55 It is equally clear, on the face of the Act, that no statutory power to suspend was, in my view, conferred upon the Board or the Director.
56 The question remains whether there is any relevant contractual provision bearing upon the present issue. However, this question should be approached upon the basis explained by Brennan J (with the agreement of Mason ACJ and Deane J) in Suttling, above (at 437 - 438) that the statute is the controlling instrument:
"Members of the Service are appointed pursuant to the Act and their rights must be ascertained by reference to its provisions. The relationship between a civil servant of the Crown and the Crown has often been described as contractual, though the civil servant has been appointed pursuant to statute: …. However, the contractual nature of the relationship has not been universally accepted: …. And sometimes an espousal of one view rather than the other has been avoided: …. If the relationship is contractual, the contract must be consistent with any statutory provision which affects the relationship. No agent of the Crown has authority to engage a servant on terms at variance with the statute. To the extent that the statute governs the relationship, it is idle to inquire whether there is a contract which embodies its provisions. The statute itself controls the terms of service:…" (References omitted) (Emphasis added)

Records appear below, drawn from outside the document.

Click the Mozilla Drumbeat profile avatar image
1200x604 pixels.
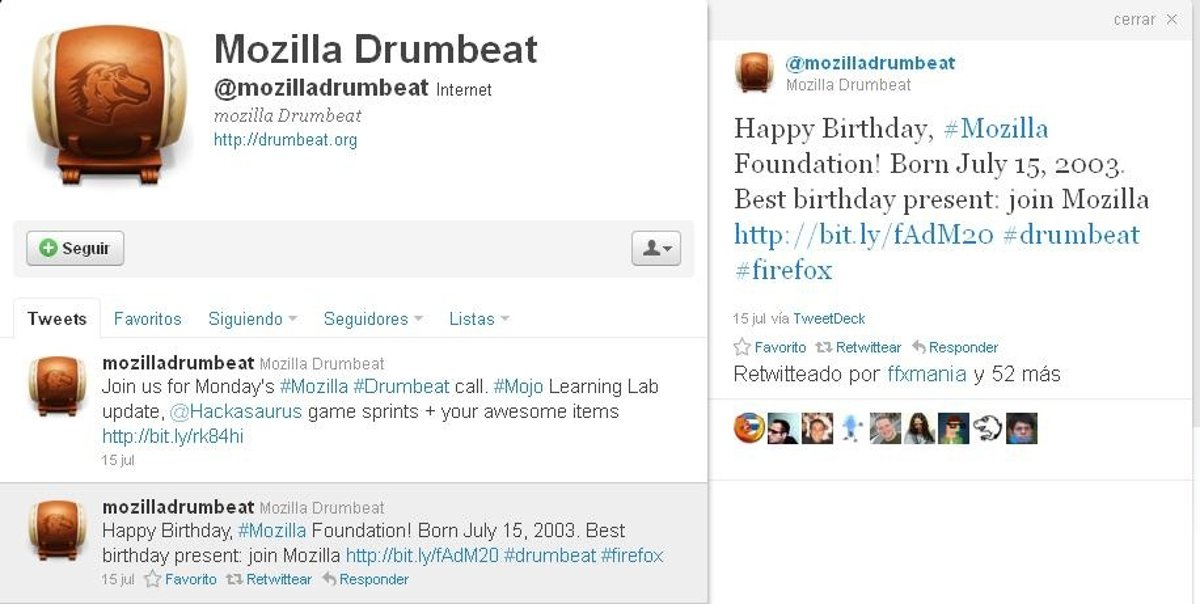[109, 109]
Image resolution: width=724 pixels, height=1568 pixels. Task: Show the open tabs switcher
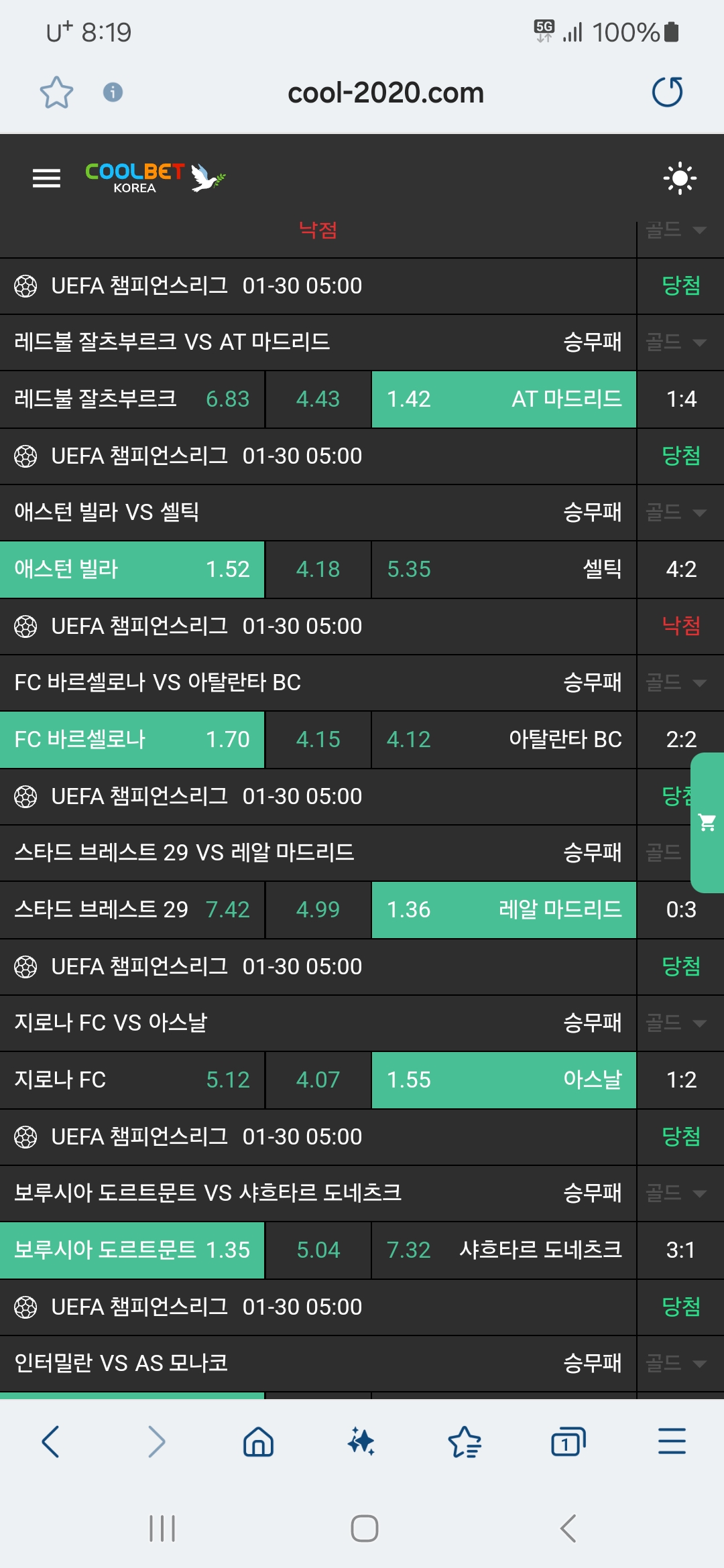click(568, 1441)
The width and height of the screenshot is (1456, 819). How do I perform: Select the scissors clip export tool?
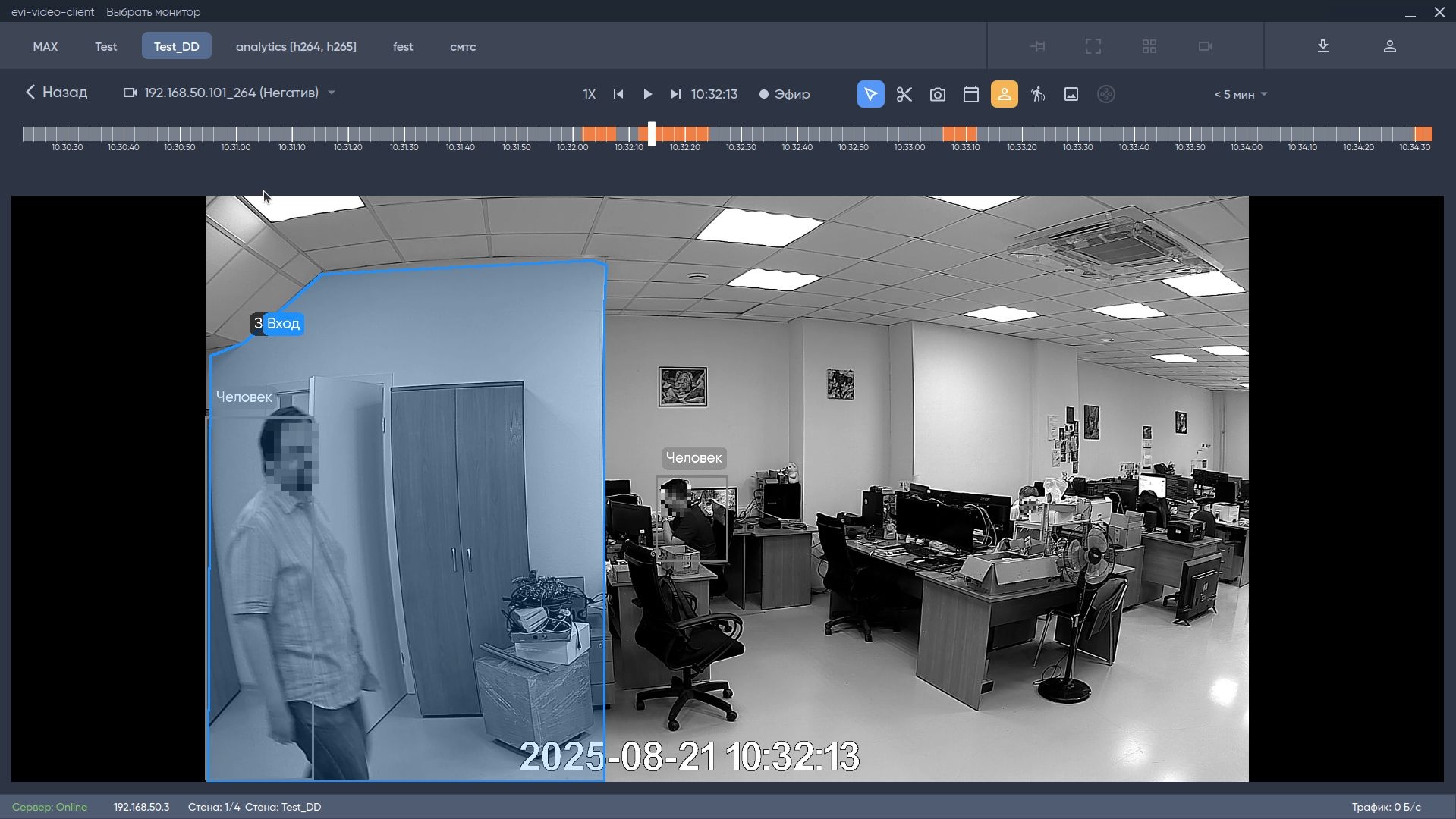point(904,94)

57 But, as has been seen, the Act confers no power of suspension. In any event, there is no provision in the Contract conferring a power to suspend.

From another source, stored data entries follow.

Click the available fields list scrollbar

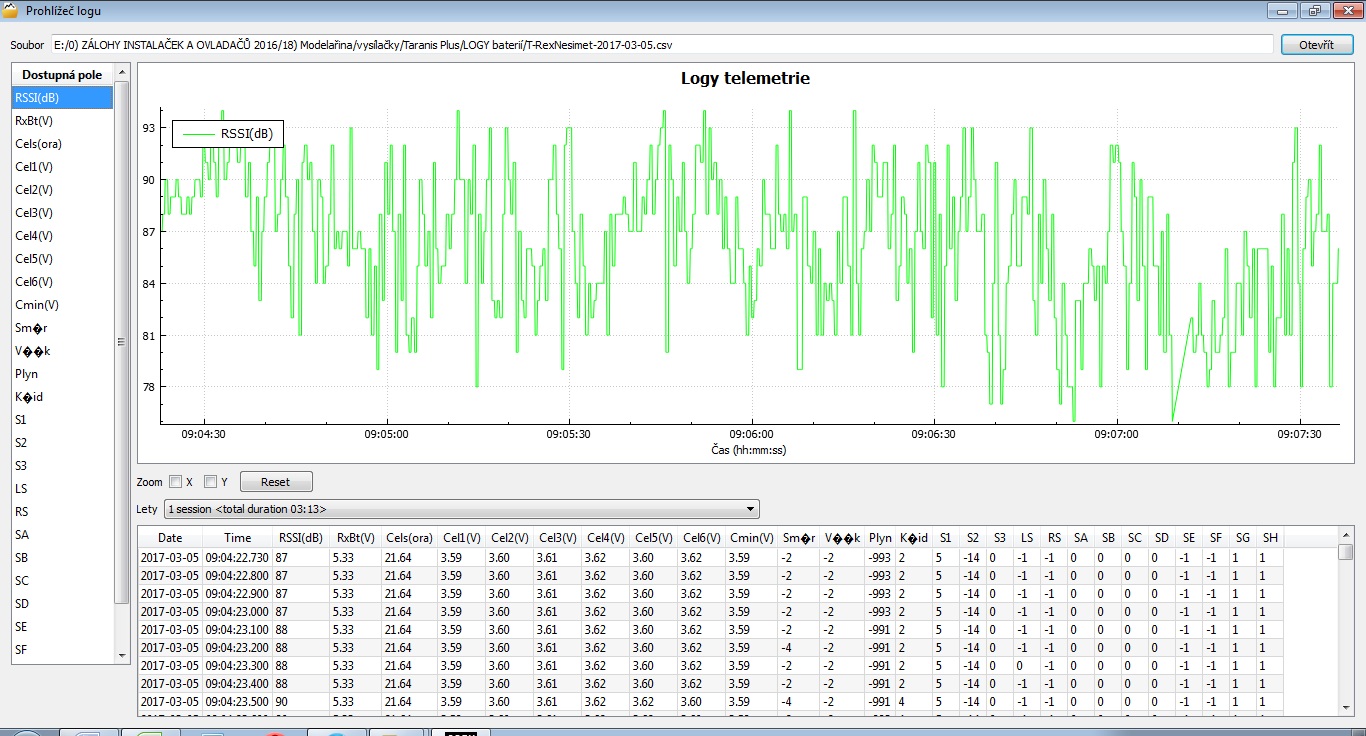coord(122,342)
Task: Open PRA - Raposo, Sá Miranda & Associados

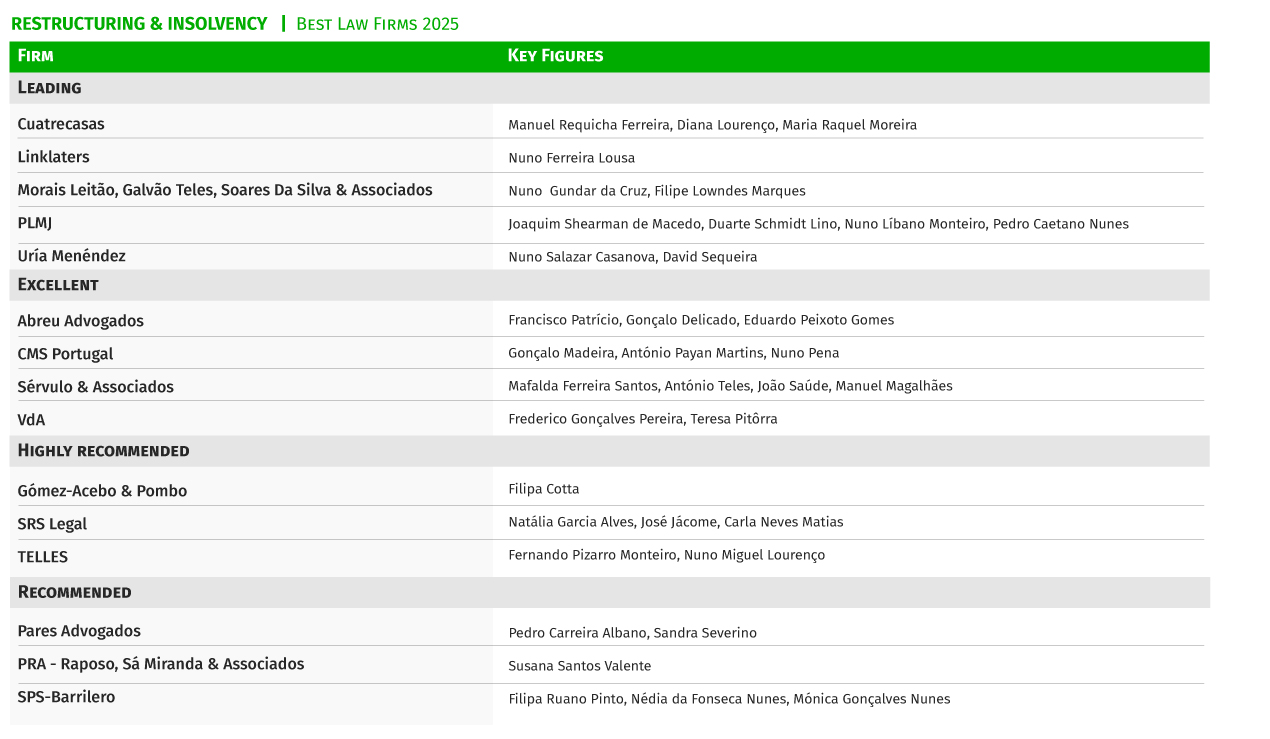Action: (160, 664)
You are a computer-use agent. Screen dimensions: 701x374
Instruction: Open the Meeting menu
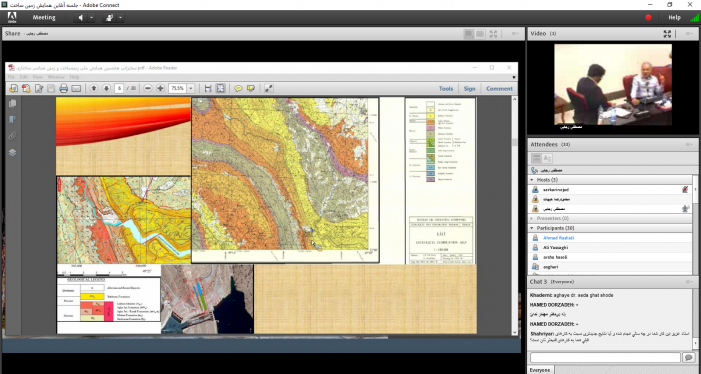[44, 17]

58 It follows that, subject to any question of discretion arising, I would hold that both purported suspensions (on 10 May 2002 and 2 July 2002) were beyond power.
59 It is not necessary then that I consider the other grounds of challenge propounded by Dr Foong.
60 Subject to the question of discretion, I would make a declaratory order of the kind explained by Lord Reid in Ridge v Baldwin [1964] AC 40 (at 81) that the purported suspension was null and void. Although Dr Foong has also sought an order for reinstatement, I do not propose to order such a mandatory injunction, as it is not necessary in the case of the Crown, once the Court declares that the purported suspensions had no effect. A declaration is sufficient (see, e.g. FAI Insurances Ltd v Winneke (1981 - 1982) 151 CLR 342 per Gibbs CJ at 351 and Mason J at 372; Ainsworth v Criminal Justice Commission (1991 - 1992) 175 CLR 564 per Mason CJ, Dawson, Toohey and Gaudron JJ at 581 - 582; Chief Constable of the North Wales Police v Evans [1982] 3 All ER 141 per Lord Brightman at 155 - 156; Spry, Equitable Remedies, 6th ed. (2001) at 395).
61 Turning then to the discretion to make a declaratory order, the Hospital called, subject to Dr Foong's objection, the three other medical practitioners employed by the Hospital, two of whom said that they would find it very difficult to work with Dr Foong. The third said that he would be very reluctant to work with Dr Foong.
62 In my opinion, such evidence does not provide, in principle, a valid reason for refusing to declare the legal rights of Dr Foong in the present context. In other words, if in law, the purported "suspensions" should be treated as if they had never occurred, the nature of the day-to-day professional working relationships cannot be used as a reason, in effect, for negating the rule of law.
63 On behalf of the Hospital, it is further submitted that the "public interest" in the efficient conduct of its operations also constitutes a discretionary reason for the Court's declining to make the declaration sought. Again, in my view, general considerations of this kind ought not be allowed to deprive Dr Foong of his entitlement to a judicial statement of his common law rights in the context of his purported "suspension".
64 Accordingly, I propose to make the declaration, with costs.